Dopo aver analizzato i demeriti di Miha, bisogna ora passare dall’altra parte del tavolo e dare a Sinisa quel che è di Sinisa. Tante colpe certamente, ma alcune cose buone le ha messe in mostra il suo Toro. Per primo il gallo Belotti. Col tecnico serbo finalmente è esploso, affermandosi come uno dei migliori attaccanti del nostro campionato. La rabbia di Miha ha esaltato la vigoria di Belotti, consacrandolo al grande calcio. Altri singoli con lui si sono consacrati: Iago Falque è tornato ai livelli di Genova, Sirigu e N’koulou sono tornati quelli di qualche anno fa.

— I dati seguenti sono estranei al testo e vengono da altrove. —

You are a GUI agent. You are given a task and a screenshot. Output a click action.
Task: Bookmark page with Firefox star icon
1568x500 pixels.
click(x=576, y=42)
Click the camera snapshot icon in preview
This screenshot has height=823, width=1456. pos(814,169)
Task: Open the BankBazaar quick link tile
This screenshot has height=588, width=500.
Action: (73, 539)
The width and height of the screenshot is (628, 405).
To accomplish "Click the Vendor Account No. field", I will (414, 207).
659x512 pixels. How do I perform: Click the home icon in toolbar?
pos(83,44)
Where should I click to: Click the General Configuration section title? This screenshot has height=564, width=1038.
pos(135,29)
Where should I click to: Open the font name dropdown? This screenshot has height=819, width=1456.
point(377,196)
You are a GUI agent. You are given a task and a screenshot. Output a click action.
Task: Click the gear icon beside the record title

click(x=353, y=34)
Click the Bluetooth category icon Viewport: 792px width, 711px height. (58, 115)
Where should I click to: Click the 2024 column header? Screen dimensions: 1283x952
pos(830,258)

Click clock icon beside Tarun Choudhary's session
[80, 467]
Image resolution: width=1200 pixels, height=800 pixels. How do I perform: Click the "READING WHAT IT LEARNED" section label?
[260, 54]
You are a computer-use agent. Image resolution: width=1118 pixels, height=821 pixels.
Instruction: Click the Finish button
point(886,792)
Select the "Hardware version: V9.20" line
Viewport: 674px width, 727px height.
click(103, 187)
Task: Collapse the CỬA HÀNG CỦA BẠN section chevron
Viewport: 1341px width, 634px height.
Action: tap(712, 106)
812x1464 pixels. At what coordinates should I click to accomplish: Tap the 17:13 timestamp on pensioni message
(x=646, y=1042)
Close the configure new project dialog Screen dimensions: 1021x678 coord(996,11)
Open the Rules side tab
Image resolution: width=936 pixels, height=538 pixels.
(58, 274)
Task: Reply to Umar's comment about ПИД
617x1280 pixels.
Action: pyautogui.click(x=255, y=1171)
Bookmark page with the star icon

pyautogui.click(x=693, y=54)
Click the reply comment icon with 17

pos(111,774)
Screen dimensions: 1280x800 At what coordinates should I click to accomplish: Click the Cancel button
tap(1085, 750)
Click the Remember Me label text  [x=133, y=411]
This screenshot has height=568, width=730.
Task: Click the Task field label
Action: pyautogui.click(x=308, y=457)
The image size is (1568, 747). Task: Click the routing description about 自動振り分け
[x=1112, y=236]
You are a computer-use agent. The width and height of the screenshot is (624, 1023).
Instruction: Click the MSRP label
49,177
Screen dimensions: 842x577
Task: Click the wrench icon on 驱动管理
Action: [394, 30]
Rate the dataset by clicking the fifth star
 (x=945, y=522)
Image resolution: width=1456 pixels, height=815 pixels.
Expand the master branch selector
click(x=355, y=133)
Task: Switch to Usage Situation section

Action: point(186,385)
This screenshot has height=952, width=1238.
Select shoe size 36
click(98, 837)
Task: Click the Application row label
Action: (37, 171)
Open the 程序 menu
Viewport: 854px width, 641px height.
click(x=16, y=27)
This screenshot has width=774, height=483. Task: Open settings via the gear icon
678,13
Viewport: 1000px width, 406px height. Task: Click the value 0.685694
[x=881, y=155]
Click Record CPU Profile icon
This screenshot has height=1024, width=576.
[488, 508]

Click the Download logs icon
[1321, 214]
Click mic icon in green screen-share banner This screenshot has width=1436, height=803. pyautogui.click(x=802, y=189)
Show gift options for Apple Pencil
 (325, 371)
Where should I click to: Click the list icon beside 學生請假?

Pur con i suoi limiti caratteriali e sbagliando in alcune occasioni, Mihajlovic ha sempre fatto di tutto per proteggere la squadra e i suoi giocatori. Lui spesso li martoriava, certo, ma guai se ci provava qualcun altro. Ha dimostrato abnegazione e spirito, a modo suo anche affetto. Sono basi buone da cui ripartire, elementi da assimilare e da moderare in altre eventuali esperienze. Torino servirà a Sinisa, sarà un monito a non ripetere alcuni errori che si sono dimostrati fatali.

BILANCIO FINALE

Alla fine però il bilancio è negativo. Con una rosa attrezzata, il Torino non è riuscito nemmeno a lottare per l’Europa lo scorso anno e non lo sta facendo in questa stagione. Non ci sono stati passi avanti nella creazione di un’identità di squadra, di uno stile di gioco, di un marchio distintivo. Mazzarri raccoglierà una squadra che in sostanza, come gruppo, non ha fatto passi in avanti. Mihajlovic è riuscito a temprare qualche singolo, Walter dovrà far emergere il gruppo.

Dal canto suo Sinisa dovrà fare tesoro di questa esperienza. Non è tutto da buttare, la strada per diventare un grande allenatore non è questa. Ci vuole più riflessione, deve imparare a gestirsi e a gestire meglio la sua squadra come insieme. Si chiude una parentesi che poteva essere molto buona, peccato però che il sergente di ferro sia naufragato nelle sue trame.